Material provided: Begin

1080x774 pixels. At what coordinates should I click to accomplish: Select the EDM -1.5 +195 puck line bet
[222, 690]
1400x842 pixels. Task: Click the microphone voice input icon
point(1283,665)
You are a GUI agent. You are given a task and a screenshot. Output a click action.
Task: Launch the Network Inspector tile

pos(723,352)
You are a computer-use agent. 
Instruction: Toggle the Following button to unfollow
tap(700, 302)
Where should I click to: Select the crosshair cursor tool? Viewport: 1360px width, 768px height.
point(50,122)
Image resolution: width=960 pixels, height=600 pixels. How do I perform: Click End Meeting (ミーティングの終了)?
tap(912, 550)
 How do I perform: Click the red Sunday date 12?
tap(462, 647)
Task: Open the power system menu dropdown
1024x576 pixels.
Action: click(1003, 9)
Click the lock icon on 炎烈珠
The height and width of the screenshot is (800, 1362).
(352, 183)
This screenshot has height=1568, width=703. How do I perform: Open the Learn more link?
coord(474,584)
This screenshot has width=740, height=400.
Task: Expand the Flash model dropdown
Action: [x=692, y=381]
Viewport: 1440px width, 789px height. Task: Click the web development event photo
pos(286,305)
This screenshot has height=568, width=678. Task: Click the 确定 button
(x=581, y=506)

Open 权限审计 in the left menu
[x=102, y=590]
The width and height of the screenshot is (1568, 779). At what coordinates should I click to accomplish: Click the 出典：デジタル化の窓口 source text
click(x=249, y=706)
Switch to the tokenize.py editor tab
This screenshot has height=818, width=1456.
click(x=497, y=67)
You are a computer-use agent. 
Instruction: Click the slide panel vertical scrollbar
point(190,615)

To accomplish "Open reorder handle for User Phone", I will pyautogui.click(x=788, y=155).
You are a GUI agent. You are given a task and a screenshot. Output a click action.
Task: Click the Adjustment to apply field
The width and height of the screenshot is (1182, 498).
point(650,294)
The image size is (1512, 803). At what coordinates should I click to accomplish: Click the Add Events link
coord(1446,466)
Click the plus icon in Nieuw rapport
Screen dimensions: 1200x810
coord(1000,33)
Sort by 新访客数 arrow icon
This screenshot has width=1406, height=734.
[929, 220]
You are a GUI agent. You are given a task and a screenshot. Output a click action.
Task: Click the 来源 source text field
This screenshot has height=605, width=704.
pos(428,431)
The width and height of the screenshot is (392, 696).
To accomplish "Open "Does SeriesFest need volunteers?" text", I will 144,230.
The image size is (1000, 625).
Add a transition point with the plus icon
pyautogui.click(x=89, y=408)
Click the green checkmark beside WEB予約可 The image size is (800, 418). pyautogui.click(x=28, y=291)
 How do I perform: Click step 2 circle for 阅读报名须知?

Material provided: End

> _Brief_: What lines of the listing contain the word "field"? Copy them all.

> _Response area_:
Task: Click the Adjustment to apply field
Task: Click the 来源 source text field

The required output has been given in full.